HK may join Ferris wheel fad: London Eye chief

PUBLISHED : Wednesday, 28 February, 2007, 12:00am
UPDATED : Wednesday, 28 February, 2007, 12:00am

The city has been toying with the idea of erecting a giant Ferris wheel and may become the home of another London Eye, the operator of the British tourist icon said.

But some detractors believe the benefit of such a project would be limited given the panoramic views already afforded by the city's skyscrapers and The Peak.

David Sharpe, managing director of British Airways London Eye, which operates the observation wheel, said building the 135-metre-tall structure would cost about GBP50 million (HK$766.8 million) today.

'It's not the cheapest structure,' he said.

Interest from investors in the region had been keen over the past few years, he said.
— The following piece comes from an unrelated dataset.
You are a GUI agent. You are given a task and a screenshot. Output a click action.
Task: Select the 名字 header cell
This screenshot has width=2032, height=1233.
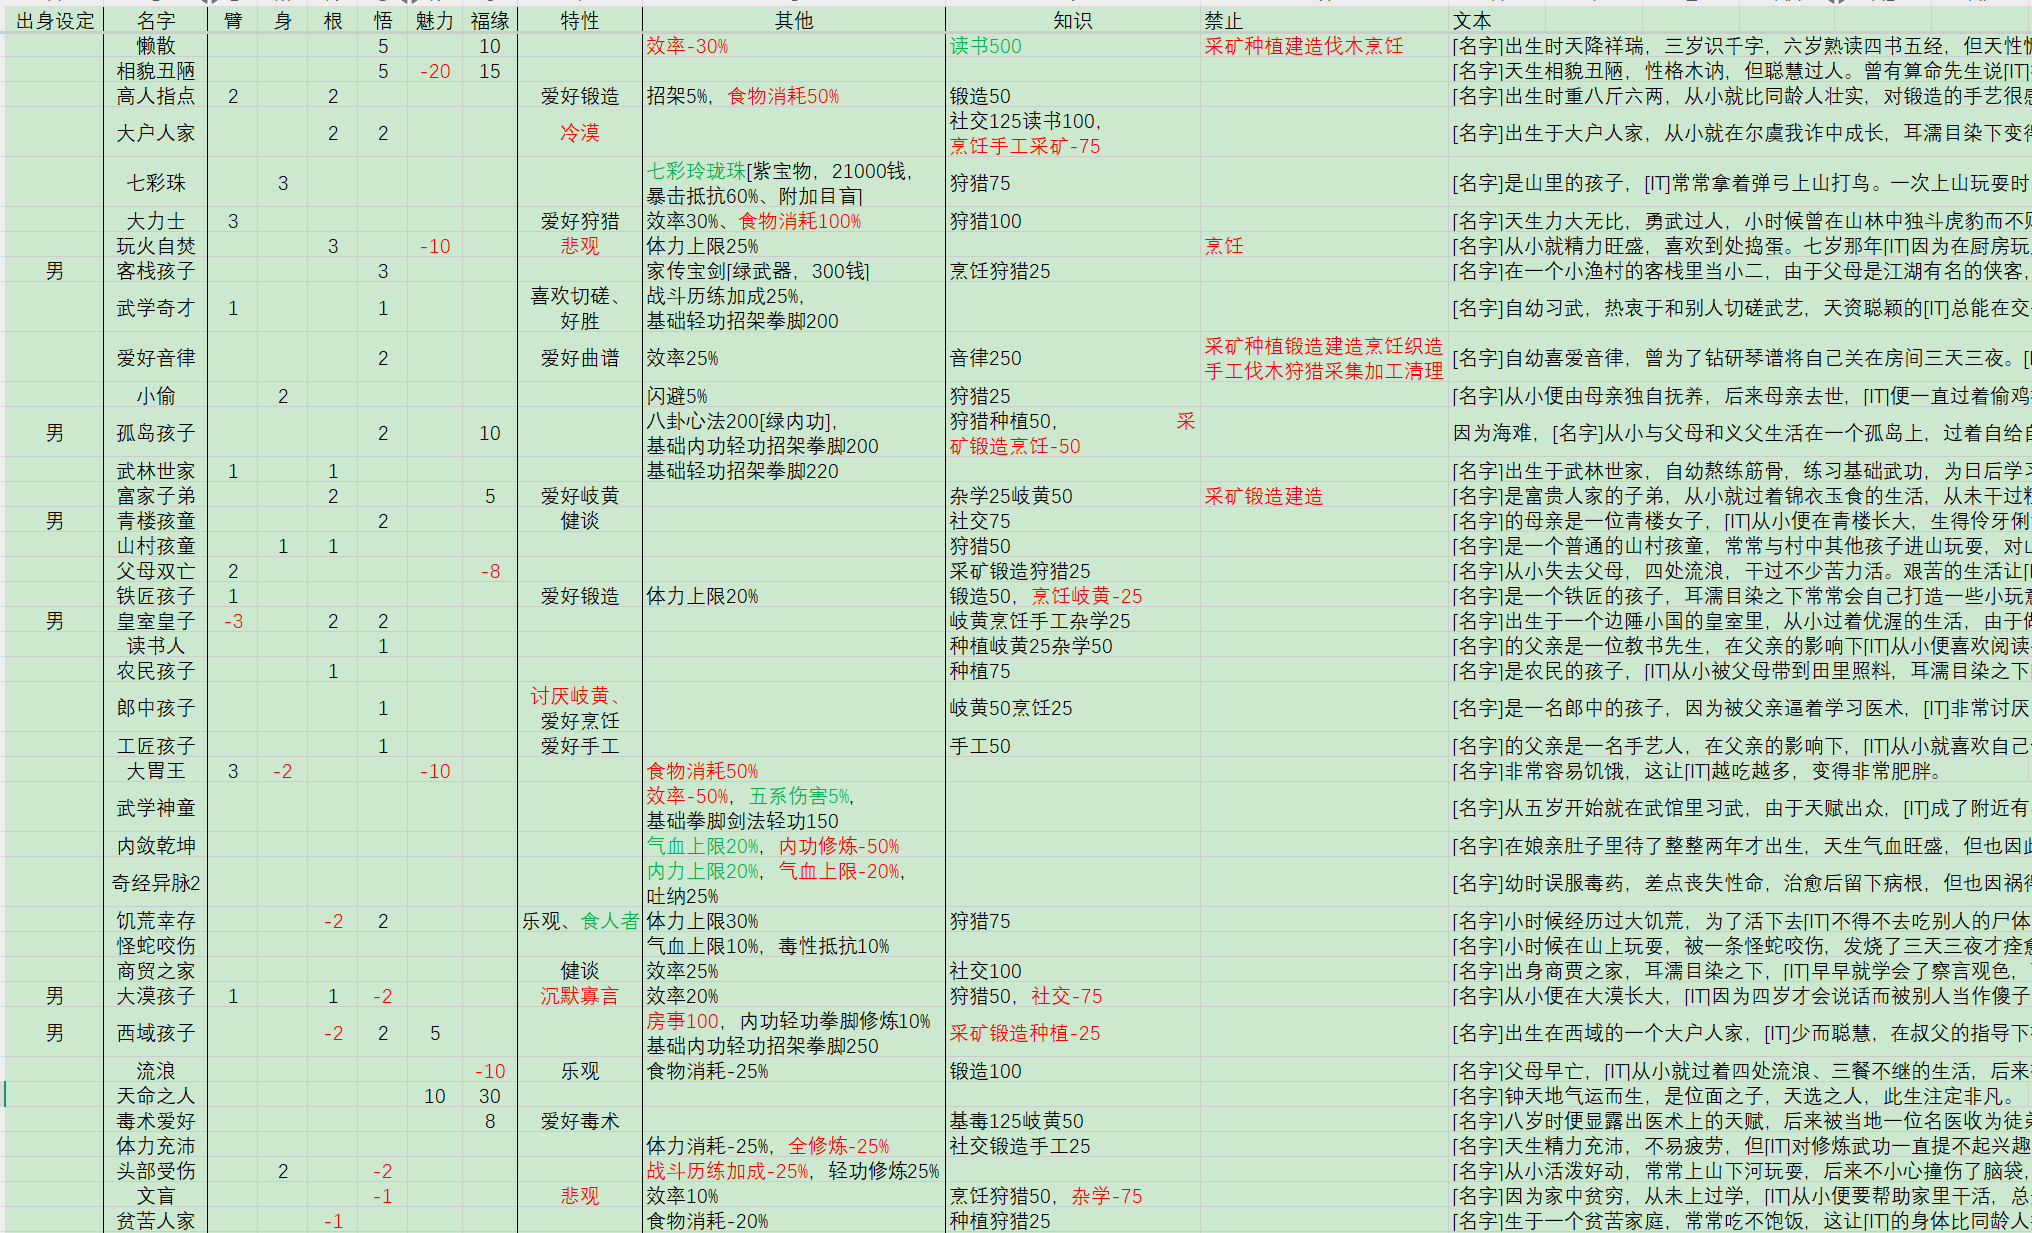156,21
He is on a tour of the region, including Hong Kong, Beijing, Shanghai, Kuala Lumpur and Singapore, to explore management contract opportunities for potential observation wheel projects.

British Airways London Eye is not in discussions with anyone, he said.

In 2001, developer Wharf (Holdings) proposed erecting a giant observation wheel at Ocean Terminal in Tsim Sha Tsui. It was reported that the wheel would stand 75 metres tall, or as high as a 25-storey building. Proposals were also considered for such a wheel at Kai Tak Point, near the end of the former airport runway. This would involve the government reclaiming surrounding seabed.

A government spokesman said the redevelopment of Kai Tak was still in the planning stages.

Ben Au Ka-shing, a Kowloon City District Council member, said an observation wheel at Kai Tak did not need to be tall and would be a welcome addition to the area.

'It would help revitalise Kwun Tong, Tsim Sha Tsui and the surrounding districts,' Mr Au said. 'However, we need to see how the cost of building one is handled.

'If the government has to foot the bill, I'm afraid it might turn into another Disneyland.'

Polytechnic University associate professor of tourism John Ap also questioned whether the wheel would attract many more tourists.

'You have to be careful about this because Beijing and Singapore also have similar projects.' he said.

Singapore will unveil the 178-metre-tall Singapore Flyer over Marina Bay next year and the mainland is also rapidly developing Ferris wheels. Shanghai plans to build the world's tallest, the Shanghai Star, by next year.